Если мы все это, товарищи, по-настоящему учтем и по-настоящему начнем работать над собой, а работать надо много, если мы будем следить друг за другом и помогать друг другу, мы впредь не допустим таких безобразий.

Ведь каждый из вас может задать себе такой вопрос: как же я это буду следить за товарищем, если он как будто работает очень хорошо, неплохой товарищ, а потом оказывается, что рядом с тобой сидел мерзавец? Такой вопрос естественен, но он естественен только потому, что мы до сих нор не знаем, как по-настоящему нужно следить за собой. Нужно следить, товарищи, не просто так, чтобы вытаращить глаза друг на друга, а нужно следить за делом людей.

Вот вы посмотрите, теперь и мне, знаете ли, все становится ясным, и товарищу Егорову становится ясно, что надували нас самым подлейшим образом.

Вот возьмите, почему мало заказывается снарядов? Промышленность не может? А они повторяют: «Промышленность не может».

И, наконец, если разобраться по-настоящему, то ведь промышленности не дают заказов. А почему нет запасных частей? Промышленность не берет? В прошлом году тоже так же говорили. Миллион вопросов здесь встает. Нужно не все вопросы сразу разрешать, а нам нужно было взять один вопрос и с начала до конца его разобрать: кто не берет, обратиться к одному, другому, третьему, включительно до рабочих. Я давным-давно сказал такую вещь, что рабочие говорят, к этому прислушаться. Завод не может больше взять, так нам говорят, а рабочий говорит, почему не даете. Мы с него спрашиваем больше и лучше, а он отвечает: почему не даете, стоим месяц; давайте, пожалуйста, будем работать. И так всюду у нас.

Вот был такой умник — начальник авиации Никифоров, он говорит: «У нас плохо, товарищ народный комиссар, у нас настолько плохо, что мы не можем вести работы не только потому, что у нас не хватает частей, но у нас нет даже тряпок, ветоши нет». Врет самым нахальным образом. Пишу телеграмму. Оказывается, сколько угодно, можно задушить четырех начальников. (Смех.)

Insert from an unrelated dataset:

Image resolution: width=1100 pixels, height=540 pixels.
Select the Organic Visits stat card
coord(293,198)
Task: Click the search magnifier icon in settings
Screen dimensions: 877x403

Этот начальник не плохой человек, но он большой дубина, между нами говоря, — нечего нам стесняться здесь, — большой дубина, верит всякой чепухе. Мы почти достойны такого же эпитета. Верили всякой мерзости, значит, не проверяли. Если бы мы проверяли наших людей, рядом с нами работающих, если бы товарищи проверяли, присматривались, уверяю вас, многих бы разоблачили и многих бы господ спасли, они не посмели бы пойти. Человек — это такое, он на дню несколько раз меняется, если не свою шкуру меняет, то свои мысли тысячи раз, и хорошим бывает, и плохим, и опять хорошим, и опять плохим. Эти господа, если бы мы проверяли их, они были бы с нами, они не посмели бы пойти к врагам. Мы проморгали.

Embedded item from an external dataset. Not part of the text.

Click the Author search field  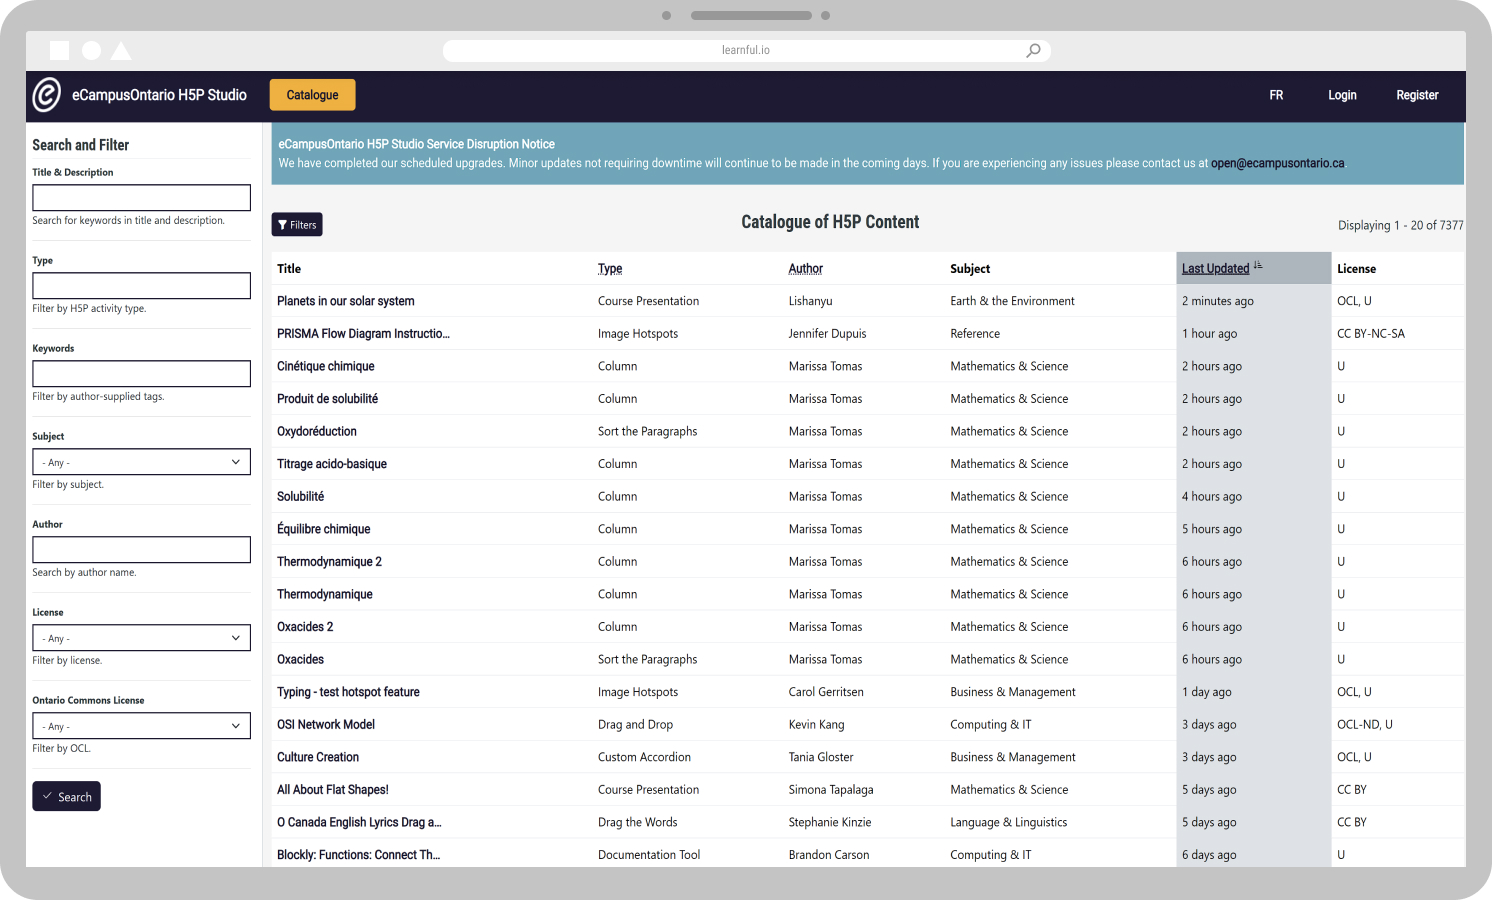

Работу нужно на будущее время организовать по-другому. Я в этом убежден. Это, черт возьми, простите за грубое выражение, — это российская повадка, психика, — «авось да небось».

Три месяца тому назад мы подробно очень разговаривали о всех безобразиях. Я не слышал, чтобы у нас кардинально что-нибудь изменилось, по-иному пошла работа. Нет, поговорили-поговорили и все. Поговорить, пострадать, попотеть у нас умеют; могут сидеть три-пять дней, а потом разойтись и все забыть, о чем говорили, что нужно сделать. Вот в этом наша большая беда...

В этом наша большая беда. Виноваты, по-моему, прежде всего мы, Александр Ильич, мы, Борис Михайлович, где он тут сидит, мы виноваты, организаторы, а потом и вы. Не думайте, что вы такие маленькие люди, у каждого из вас имеются свои подчиненные, каждый из вас организатор, руководитель.

Нужно, товарищи, взяться за работу по-другому. Эти заказы на запасные части, на снаряды, на материальную часть, артиллерию и на все иное прочее идут через все наши управления, и все мы ответственные люди, все граждане Советского Союза.

Вы скажете, теперь хорошо перекладывать ответственность на нас, я не перекладываю, я несу ответственность в первую очередь за все и меня нужно наказывать в первую очередь за все, но от того, что меня накажут, дело улучшится впоследствии, а пока дело плохо. Не нужно допускать, чтобы такое положение создавалось, чтобы мы затруднения своими руками формировали. Мне кажется, товарищи, что на будущее время нужно как-то по-другому начать относиться к делу.

Не болеть душой, я убежден, что у нас болеют душой — ляжет на койку и болеет. (Смех.) Я серьезно говорю, у него в висках стучит, он себе места не находит, а ни черта не делает. А нужно просто-напросто — у каждого имеются дела — подумать, нельзя [ли] улучшить работу и внести предложения.

Почему на фабриках, заводах, а у нас в том или ином полку, в роте, целыми сотнями и тысячами рационализаторские, изобретательские предложения люди вносят, а мы не можем проводить у себя эту работу, а у нас очень скверно работают и в особенности в центральных аппаратах, и за этой плохой работой, за этой неразберихой, бумажным потоком, тут, знаете, творится всякая чертовщина, сам дьявол ногу сломит, не разберется. Мы занимаемся с вами главным образом бумагой, если бы была бумага для бумаги, ее можно было бы сжечь как всякую бумагу, но эта бумага для других не бумага, а пот и кровь, для других это жизнь, по этим бумагам люди живут, по этим бумагам определяем наши организации, наши боевые силы. А за этими бумагами творятся безобразия самые отвратительные, и нужно этим безобразиям положить конец.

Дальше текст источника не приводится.